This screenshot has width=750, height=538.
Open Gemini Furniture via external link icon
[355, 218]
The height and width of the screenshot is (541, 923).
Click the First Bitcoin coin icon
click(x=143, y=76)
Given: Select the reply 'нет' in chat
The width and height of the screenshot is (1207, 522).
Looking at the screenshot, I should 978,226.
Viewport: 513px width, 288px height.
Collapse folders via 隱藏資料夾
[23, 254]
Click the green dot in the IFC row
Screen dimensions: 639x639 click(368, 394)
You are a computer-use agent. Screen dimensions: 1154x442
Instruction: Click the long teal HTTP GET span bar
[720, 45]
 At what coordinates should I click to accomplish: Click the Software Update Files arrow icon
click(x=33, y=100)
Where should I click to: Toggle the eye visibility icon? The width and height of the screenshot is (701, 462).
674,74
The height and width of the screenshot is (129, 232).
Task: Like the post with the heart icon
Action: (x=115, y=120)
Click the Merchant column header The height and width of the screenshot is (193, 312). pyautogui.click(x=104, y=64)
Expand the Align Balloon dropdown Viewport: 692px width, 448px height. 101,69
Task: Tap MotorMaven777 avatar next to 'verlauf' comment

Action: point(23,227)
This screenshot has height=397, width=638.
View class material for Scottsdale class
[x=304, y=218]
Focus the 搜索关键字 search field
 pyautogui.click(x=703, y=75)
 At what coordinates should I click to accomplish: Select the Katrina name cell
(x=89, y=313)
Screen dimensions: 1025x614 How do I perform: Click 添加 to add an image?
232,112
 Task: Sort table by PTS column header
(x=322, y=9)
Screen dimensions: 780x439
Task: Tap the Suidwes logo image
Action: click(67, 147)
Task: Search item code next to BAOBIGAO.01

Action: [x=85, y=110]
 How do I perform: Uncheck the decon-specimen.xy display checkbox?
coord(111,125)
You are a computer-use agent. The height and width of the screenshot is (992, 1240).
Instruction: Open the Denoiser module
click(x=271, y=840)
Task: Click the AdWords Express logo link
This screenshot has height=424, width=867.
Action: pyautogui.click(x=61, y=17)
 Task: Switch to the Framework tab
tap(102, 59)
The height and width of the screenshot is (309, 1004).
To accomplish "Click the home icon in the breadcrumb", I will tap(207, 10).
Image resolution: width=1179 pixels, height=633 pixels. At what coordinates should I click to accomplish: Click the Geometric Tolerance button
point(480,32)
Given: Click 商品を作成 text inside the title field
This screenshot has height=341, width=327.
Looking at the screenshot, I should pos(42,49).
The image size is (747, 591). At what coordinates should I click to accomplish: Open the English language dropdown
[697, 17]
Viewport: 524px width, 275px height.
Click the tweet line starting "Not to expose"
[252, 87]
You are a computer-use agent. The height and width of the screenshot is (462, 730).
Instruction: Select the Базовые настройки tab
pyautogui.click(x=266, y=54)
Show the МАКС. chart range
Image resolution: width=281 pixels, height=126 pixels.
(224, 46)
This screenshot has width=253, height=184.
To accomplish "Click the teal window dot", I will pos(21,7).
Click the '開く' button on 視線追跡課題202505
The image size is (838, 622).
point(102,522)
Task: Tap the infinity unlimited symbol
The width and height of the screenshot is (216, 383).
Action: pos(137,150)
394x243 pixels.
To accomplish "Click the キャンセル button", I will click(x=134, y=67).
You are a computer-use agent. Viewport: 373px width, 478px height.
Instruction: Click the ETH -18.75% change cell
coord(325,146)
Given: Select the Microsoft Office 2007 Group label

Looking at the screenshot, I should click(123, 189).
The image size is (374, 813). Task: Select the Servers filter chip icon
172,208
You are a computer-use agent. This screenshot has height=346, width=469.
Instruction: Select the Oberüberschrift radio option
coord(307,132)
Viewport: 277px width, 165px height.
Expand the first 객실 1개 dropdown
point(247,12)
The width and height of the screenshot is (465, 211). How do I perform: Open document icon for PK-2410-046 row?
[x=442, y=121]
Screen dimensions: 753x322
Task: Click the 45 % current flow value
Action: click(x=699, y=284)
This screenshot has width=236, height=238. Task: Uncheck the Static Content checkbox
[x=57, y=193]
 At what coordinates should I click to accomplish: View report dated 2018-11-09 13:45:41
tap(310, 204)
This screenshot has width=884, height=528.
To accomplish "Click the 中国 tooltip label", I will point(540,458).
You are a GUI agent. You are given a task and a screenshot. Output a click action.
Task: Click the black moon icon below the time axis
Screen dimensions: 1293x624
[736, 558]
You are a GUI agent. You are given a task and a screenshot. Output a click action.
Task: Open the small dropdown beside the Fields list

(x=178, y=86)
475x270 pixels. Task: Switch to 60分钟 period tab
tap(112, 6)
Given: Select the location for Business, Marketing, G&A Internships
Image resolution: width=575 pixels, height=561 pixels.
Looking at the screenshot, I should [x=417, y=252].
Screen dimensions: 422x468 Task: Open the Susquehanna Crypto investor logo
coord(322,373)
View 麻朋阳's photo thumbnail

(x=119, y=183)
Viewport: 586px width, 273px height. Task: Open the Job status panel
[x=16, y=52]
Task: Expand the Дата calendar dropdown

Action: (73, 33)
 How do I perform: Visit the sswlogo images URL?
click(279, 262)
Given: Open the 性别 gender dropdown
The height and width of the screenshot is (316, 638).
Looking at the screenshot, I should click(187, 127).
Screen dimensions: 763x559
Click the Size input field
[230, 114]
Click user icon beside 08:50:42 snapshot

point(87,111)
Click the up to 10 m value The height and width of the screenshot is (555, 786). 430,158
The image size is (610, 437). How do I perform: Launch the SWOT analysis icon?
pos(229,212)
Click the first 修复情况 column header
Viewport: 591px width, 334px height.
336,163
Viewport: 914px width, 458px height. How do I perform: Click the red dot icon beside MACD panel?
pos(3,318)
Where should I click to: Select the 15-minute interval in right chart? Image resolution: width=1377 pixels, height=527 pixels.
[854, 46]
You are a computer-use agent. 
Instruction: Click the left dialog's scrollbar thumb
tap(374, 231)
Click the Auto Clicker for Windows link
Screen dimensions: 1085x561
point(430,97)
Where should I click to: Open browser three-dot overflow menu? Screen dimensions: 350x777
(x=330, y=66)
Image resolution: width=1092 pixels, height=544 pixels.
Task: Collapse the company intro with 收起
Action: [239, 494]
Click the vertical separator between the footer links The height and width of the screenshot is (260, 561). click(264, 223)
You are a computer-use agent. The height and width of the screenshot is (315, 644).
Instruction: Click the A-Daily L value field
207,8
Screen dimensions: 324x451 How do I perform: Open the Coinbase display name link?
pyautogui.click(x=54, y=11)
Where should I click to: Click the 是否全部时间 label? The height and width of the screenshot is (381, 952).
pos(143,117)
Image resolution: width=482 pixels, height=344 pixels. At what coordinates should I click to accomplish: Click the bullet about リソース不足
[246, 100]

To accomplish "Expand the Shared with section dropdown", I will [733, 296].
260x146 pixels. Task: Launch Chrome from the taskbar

*Prompt*: Reproduce exactly the section above that begins at the line containing "Task: Search item code next to BAOBIGAO.01" and ends at the line containing "is (462, 730).", leaving out all other lines.

*Answer below*:
Task: Search item code next to BAOBIGAO.01

Action: [x=85, y=110]
 How do I perform: Uncheck the decon-specimen.xy display checkbox?
coord(111,125)
You are a computer-use agent. The height and width of the screenshot is (992, 1240).
Instruction: Open the Denoiser module
click(x=271, y=840)
Task: Click the AdWords Express logo link
This screenshot has height=424, width=867.
Action: pyautogui.click(x=61, y=17)
 Task: Switch to the Framework tab
tap(102, 59)
The height and width of the screenshot is (309, 1004).
To accomplish "Click the home icon in the breadcrumb", I will tap(207, 10).
Image resolution: width=1179 pixels, height=633 pixels. At what coordinates should I click to accomplish: Click the Geometric Tolerance button
point(480,32)
Given: Click 商品を作成 text inside the title field
This screenshot has height=341, width=327.
Looking at the screenshot, I should pos(42,49).
The image size is (747, 591). At what coordinates should I click to accomplish: Open the English language dropdown
[697, 17]
Viewport: 524px width, 275px height.
Click the tweet line starting "Not to expose"
[252, 87]
You are a computer-use agent. The height and width of the screenshot is (462, 730).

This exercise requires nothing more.